> **QUÉ SE PIDE**
Repite sin ningún cambio las líneas que empiezan en la que contiene "Image resolution: width=1043, height=1682." y siguen hasta la que contiene "About Us [link] (851, 78)", ambas incluidas.

> **INFORMACIÓN MOSTRADA**
◆ ◆ ◆ ◆ ◆
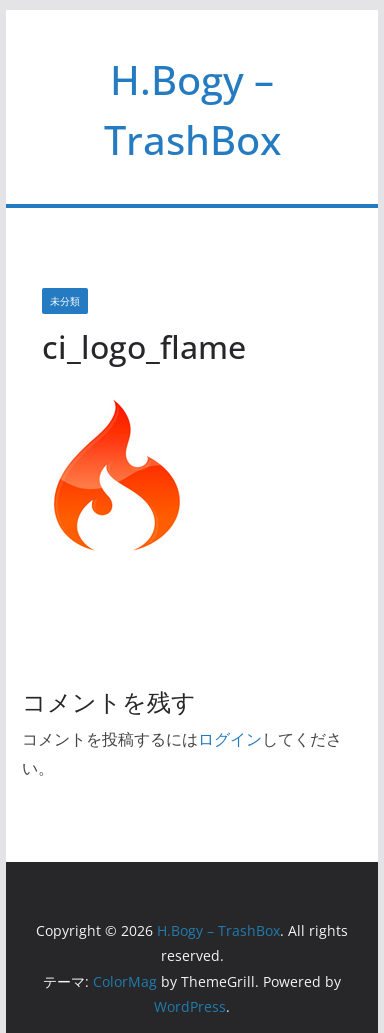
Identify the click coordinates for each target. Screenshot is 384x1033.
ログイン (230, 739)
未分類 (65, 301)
◆ ◆ ◆ ◆ ◆
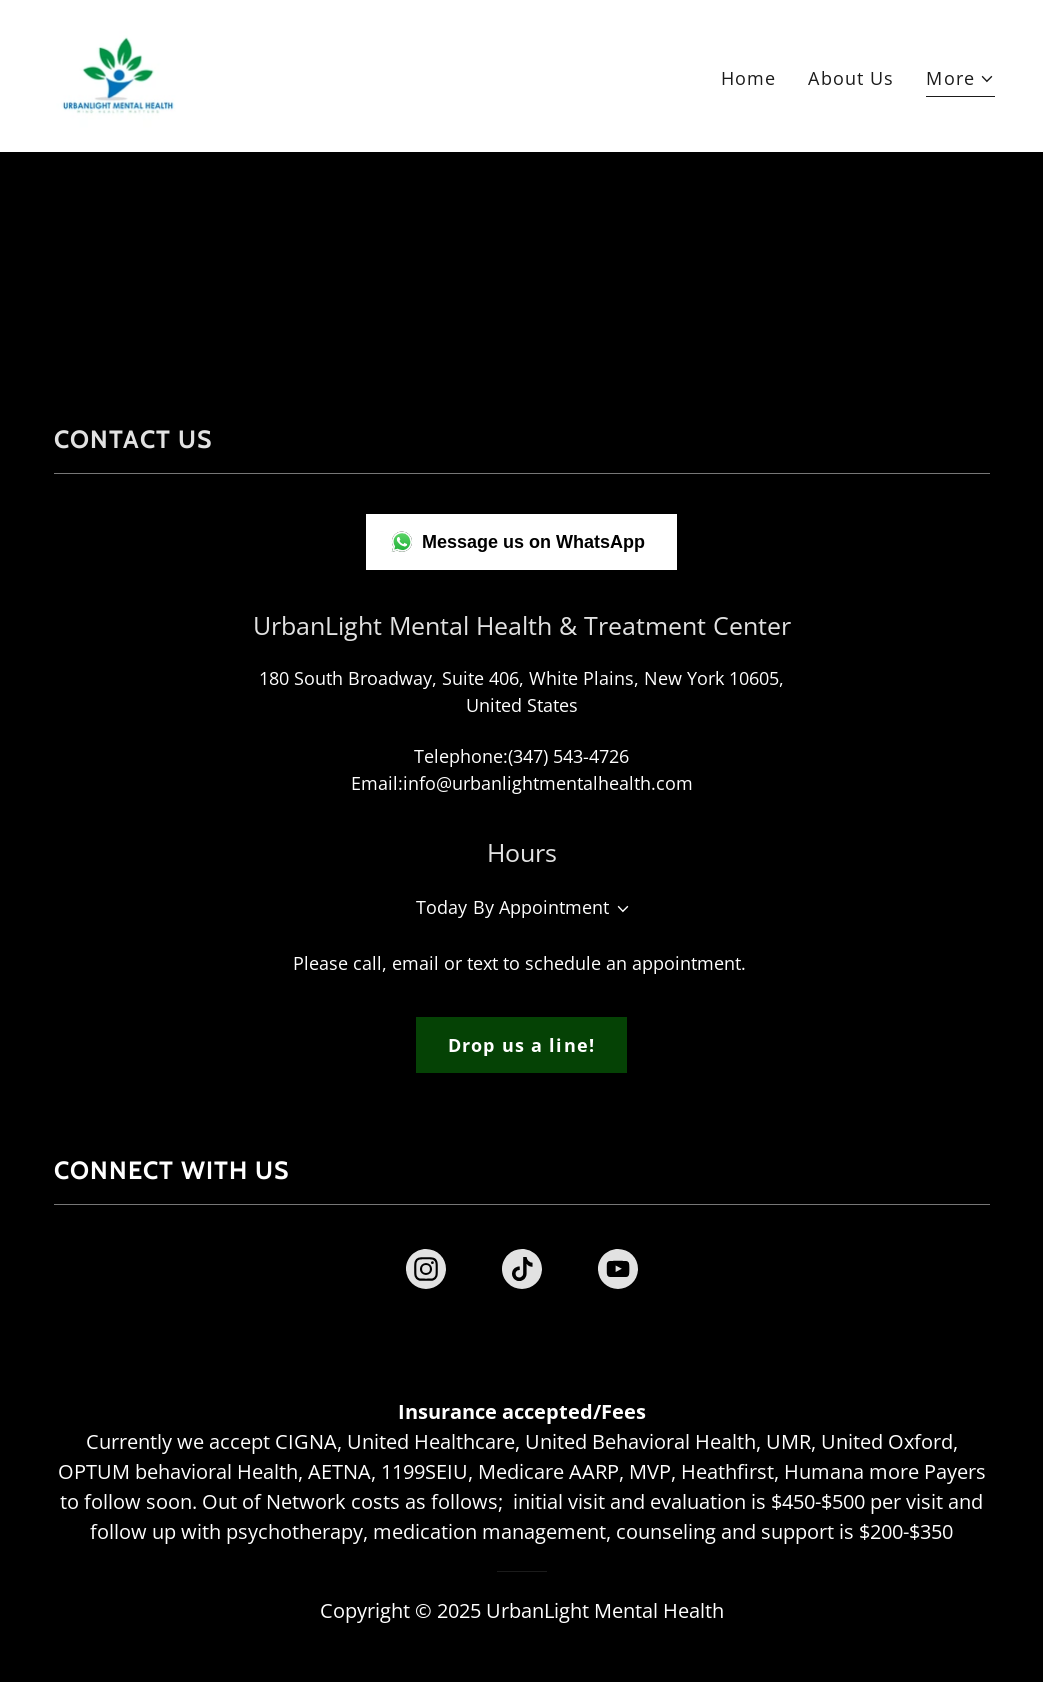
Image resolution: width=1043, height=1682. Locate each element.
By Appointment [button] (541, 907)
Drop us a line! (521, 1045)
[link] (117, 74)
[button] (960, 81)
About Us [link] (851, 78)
◆ ◆ ◆ ◆ ◆
> **RESULTADO FINAL**
Image resolution: width=1043, height=1682. Locate each element.
By Appointment [button] (541, 907)
Drop us a line! (521, 1045)
[link] (117, 74)
[button] (960, 81)
About Us [link] (851, 78)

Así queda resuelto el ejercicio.